Document.
Sky[pe|Drive]

Last week, Microsoft released updates to two of its products that I had been waiting for for a long time.

Skype for Windows Phone

At the beginning of 2011 I had put a Skype app for Windows Phone on my wish list for 2011. But 2011 came and went and there was no SkyDrive app. Even though they showed a pretty complete looking prototype at the //build/ conference that year. Finally, a couple of days ago, the app became available for download. Unfortunately, as this ZDNet headline sums it up Skype for Windows Phone is basically useless. That’s a bit of an exaggeration, but the fact that the app doesn’t run in the background to accept incoming calls or chat messages reduces its usefulness quite dramatically. So the only way to contact somebody with a Windows Phone via Skype is when they are sitting in front of their phone with the Skype app running, waiting for your call or IM. In other words, basically useless.

Exercises to complete.
1. Rewrite the post on Skype and SkyDrive between "At the beginning" and "words, basically useless.", inclusive, changing "prototype" to "demo".
2. Answer these questions from the post on Skype and SkyDrive:
(a) How many Microsoft products received the updates mentioned at the start?
(b) At which conference was a prototype of the app shown?
(c) What can the Windows Phone app not do in the background?

Provided records.
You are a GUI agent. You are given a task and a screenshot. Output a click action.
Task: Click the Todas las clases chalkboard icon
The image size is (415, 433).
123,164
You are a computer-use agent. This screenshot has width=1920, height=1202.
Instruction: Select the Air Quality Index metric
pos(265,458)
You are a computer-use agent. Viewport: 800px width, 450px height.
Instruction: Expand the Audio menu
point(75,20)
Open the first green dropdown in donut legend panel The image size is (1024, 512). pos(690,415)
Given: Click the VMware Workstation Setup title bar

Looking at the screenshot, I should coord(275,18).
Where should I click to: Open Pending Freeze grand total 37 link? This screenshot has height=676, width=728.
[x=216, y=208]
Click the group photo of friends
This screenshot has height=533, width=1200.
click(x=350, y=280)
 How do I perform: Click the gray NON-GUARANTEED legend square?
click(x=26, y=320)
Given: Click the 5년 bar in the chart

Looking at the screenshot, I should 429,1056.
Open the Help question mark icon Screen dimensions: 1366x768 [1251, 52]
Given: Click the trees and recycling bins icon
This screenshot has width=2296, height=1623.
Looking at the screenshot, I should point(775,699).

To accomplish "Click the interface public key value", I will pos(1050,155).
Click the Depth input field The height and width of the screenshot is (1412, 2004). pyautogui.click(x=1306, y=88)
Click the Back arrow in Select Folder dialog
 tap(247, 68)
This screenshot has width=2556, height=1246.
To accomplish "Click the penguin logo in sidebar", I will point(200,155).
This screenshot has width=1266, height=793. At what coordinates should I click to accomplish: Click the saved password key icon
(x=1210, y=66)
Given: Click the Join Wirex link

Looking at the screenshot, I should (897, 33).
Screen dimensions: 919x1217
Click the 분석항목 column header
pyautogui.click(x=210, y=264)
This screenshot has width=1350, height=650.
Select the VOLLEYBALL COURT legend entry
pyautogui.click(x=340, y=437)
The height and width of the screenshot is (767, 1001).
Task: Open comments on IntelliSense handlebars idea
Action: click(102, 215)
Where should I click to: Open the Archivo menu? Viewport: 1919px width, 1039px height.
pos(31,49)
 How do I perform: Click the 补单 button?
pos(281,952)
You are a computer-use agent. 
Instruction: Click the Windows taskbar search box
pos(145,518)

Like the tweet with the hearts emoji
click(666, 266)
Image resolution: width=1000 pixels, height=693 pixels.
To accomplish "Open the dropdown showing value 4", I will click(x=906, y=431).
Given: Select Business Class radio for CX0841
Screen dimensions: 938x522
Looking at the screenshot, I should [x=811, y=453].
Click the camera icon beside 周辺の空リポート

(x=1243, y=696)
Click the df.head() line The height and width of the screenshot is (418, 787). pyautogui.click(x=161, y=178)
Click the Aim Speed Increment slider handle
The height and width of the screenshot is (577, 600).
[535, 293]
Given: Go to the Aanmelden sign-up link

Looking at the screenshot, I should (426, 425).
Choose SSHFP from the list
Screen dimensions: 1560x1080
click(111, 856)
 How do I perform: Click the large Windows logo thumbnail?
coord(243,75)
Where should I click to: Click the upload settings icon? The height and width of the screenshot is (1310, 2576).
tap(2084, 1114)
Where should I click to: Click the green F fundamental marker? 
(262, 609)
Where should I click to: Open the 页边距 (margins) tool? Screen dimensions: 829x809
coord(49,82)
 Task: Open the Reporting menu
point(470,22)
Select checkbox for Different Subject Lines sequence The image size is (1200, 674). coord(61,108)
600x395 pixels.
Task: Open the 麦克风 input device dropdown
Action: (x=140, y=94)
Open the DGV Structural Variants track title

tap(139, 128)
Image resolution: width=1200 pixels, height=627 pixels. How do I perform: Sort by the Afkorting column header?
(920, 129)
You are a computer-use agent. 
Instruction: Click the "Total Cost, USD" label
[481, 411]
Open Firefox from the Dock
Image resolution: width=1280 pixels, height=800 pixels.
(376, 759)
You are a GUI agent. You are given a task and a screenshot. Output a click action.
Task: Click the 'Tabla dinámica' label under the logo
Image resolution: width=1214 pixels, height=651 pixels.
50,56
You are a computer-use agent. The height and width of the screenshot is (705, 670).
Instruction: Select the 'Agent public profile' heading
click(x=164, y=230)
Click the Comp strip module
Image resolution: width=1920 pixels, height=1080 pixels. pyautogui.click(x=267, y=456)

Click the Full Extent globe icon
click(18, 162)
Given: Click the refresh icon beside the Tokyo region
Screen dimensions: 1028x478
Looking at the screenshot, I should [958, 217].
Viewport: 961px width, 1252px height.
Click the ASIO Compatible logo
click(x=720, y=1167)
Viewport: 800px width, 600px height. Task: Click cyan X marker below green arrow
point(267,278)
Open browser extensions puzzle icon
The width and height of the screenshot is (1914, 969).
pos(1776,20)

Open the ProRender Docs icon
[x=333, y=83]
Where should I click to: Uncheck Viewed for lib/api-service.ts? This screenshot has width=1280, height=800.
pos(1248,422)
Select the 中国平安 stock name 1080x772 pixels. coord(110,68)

Exercise solutions.
1.
At the beginning of 2011 I had put a Skype app for Windows Phone on my wish list for 2011. But 2011 came and went and there was no SkyDrive app. Even though they showed a pretty complete looking demo at the //build/ conference that year. Finally, a couple of days ago, the app became available for download. Unfortunately, as this ZDNet headline sums it up Skype for Windows Phone is basically useless. That’s a bit of an exaggeration, but the fact that the app doesn’t run in the background to accept incoming calls or chat messages reduces its usefulness quite dramatically. So the only way to contact somebody with a Windows Phone via Skype is when they are sitting in front of their phone with the Skype app running, waiting for your call or IM. In other words, basically useless.

2.
(a) Two.
(b) The //build/ conference.
(c) It cannot run in the background to accept incoming calls or chat messages.